LAS VEGAS (KLAS) — You hit the Forum Shops at Caesars. You watched the fountains at Bellagio. You rode the High Roller at The LINQ and the rollercoaster at New York, New York.

It was a whirlwind trip. But there’s one thing you didn’t do.

You didn’t go to Las Vegas.

Millions of tourists visit the Strip — and lose money in casinos day and night. But unless they crossed Sahara Boulevard and went north toward the downtown casinos, they were never in the city limits.

Most people don’t realize it, but the Strip is actually in unincorporated Clark County, not Las Vegas. Most of it is in the Paradise township — appropriate, right? — and the northern end of the Strip is in Winchester township.

The distinction is a point of pride for county leaders. And far beyond that, it’s the biggest economic engine in Nevada, bringing tax dollars to the county that city leaders can only dream about.

The Strip was born when Bugsy Siegel got fed up with Las Vegas city officials as he tried to expand his newly purchased El Cortez hotel on Fremont Street in the mid-1940s. His criminal background kept getting in the way.

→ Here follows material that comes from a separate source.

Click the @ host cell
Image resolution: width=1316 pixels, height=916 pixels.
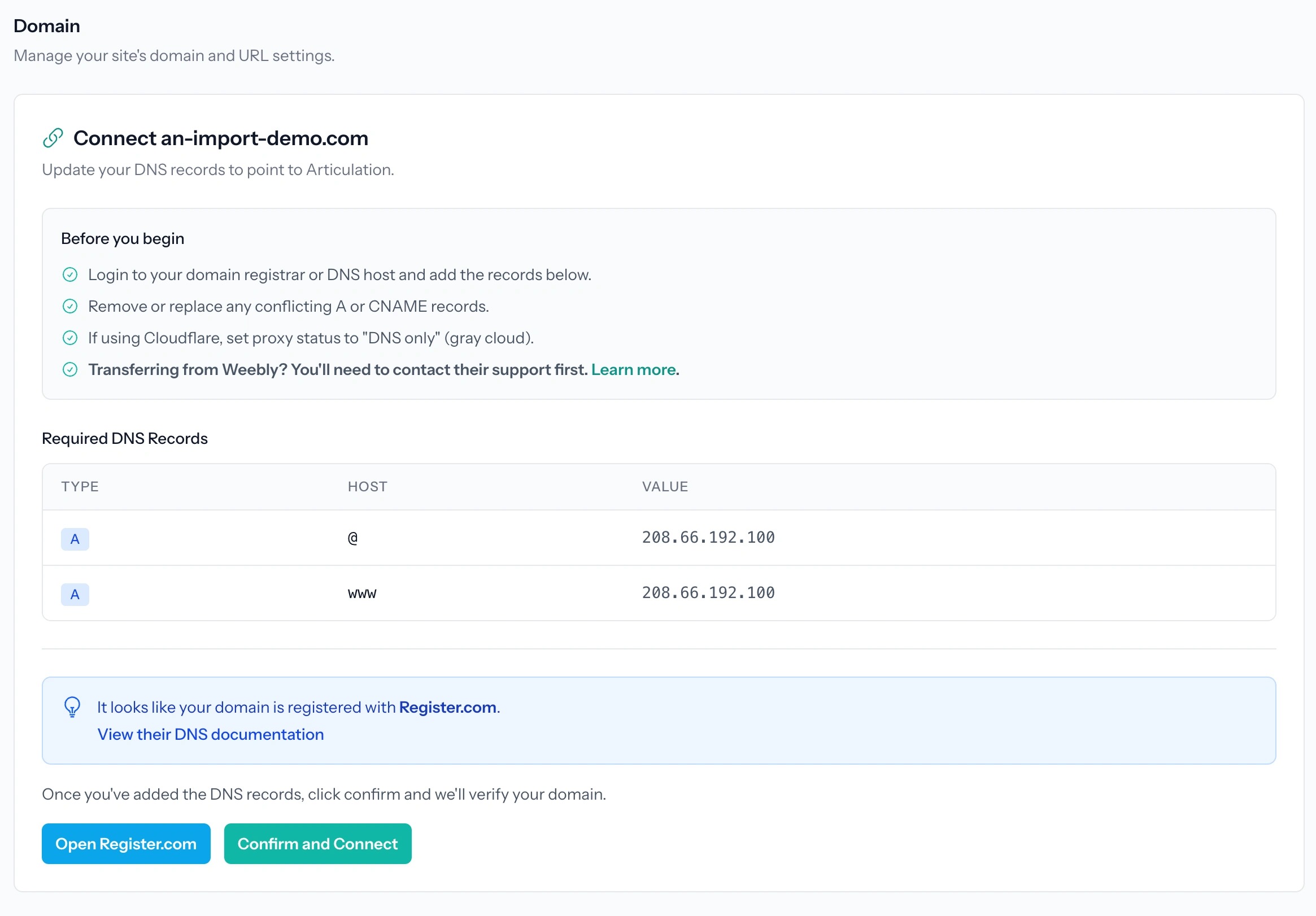click(x=352, y=538)
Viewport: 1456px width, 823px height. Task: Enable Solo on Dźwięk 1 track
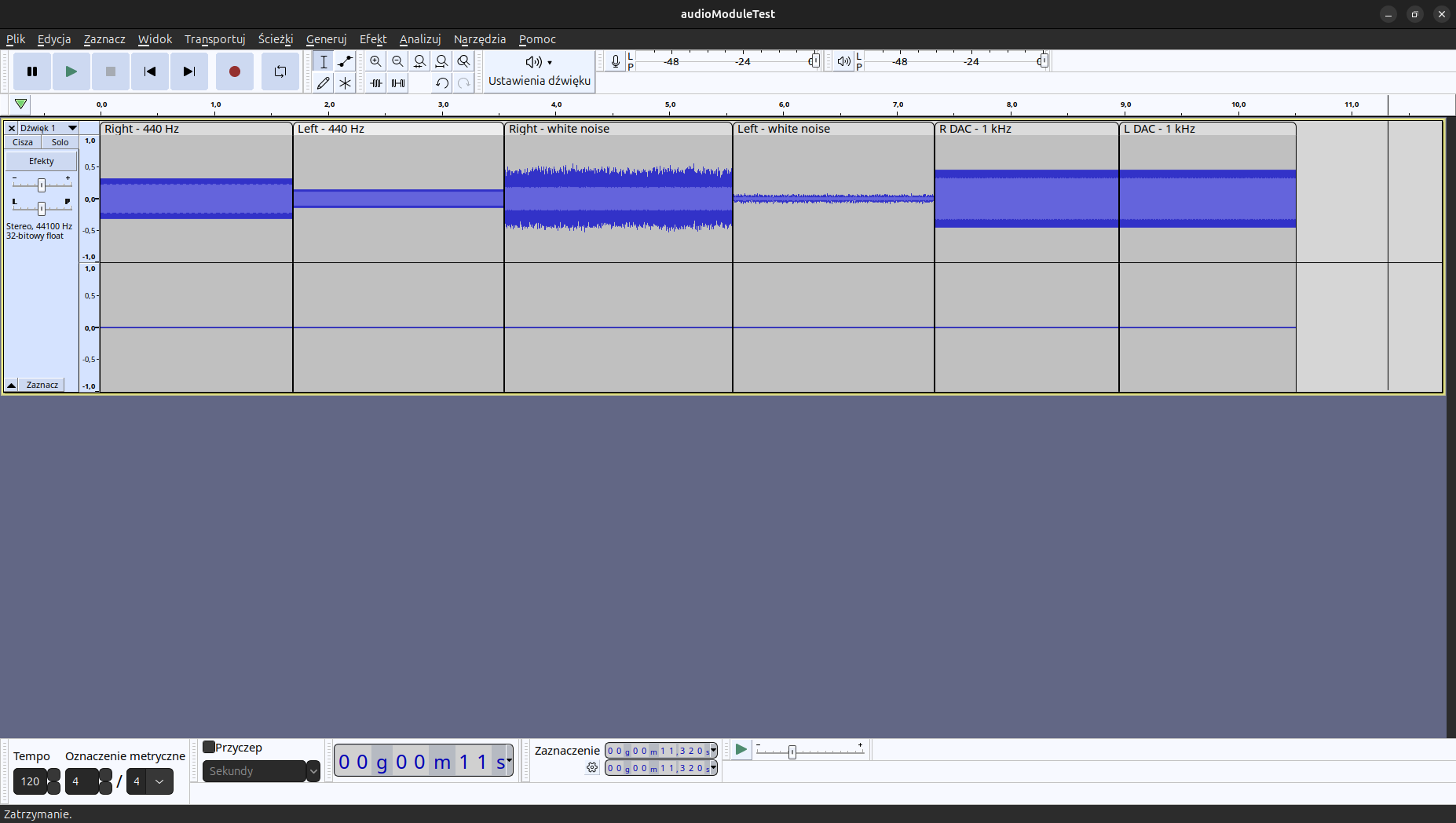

So he bought into the Flamingo, which was under construction four miles south of downtown — and outside city limits. The 105-room hotel opened in 1947 at a cost of $6 million and was toasted as “The West’s Greatest Resort Hotel.” It has changed hands, but it’s the oldest resort on the Strip that’s still in operation.

On the south end, you’ll know you’re on the Strip when you pass the “Welcome to Fabulous Las Vegas” sign. Surely, that’s why many visitors think they’re in the city.

The dividing line between Las Vegas and Clark County is Sahara Avenue. It’s a noticeable transition, but the city has recently added a gateway of its own — an arch that extends over Las Vegas Boulevard with towering showgirls welcoming visitors to the city. Several lots in the area just north of Sahara have been reported as likely sites for new resorts.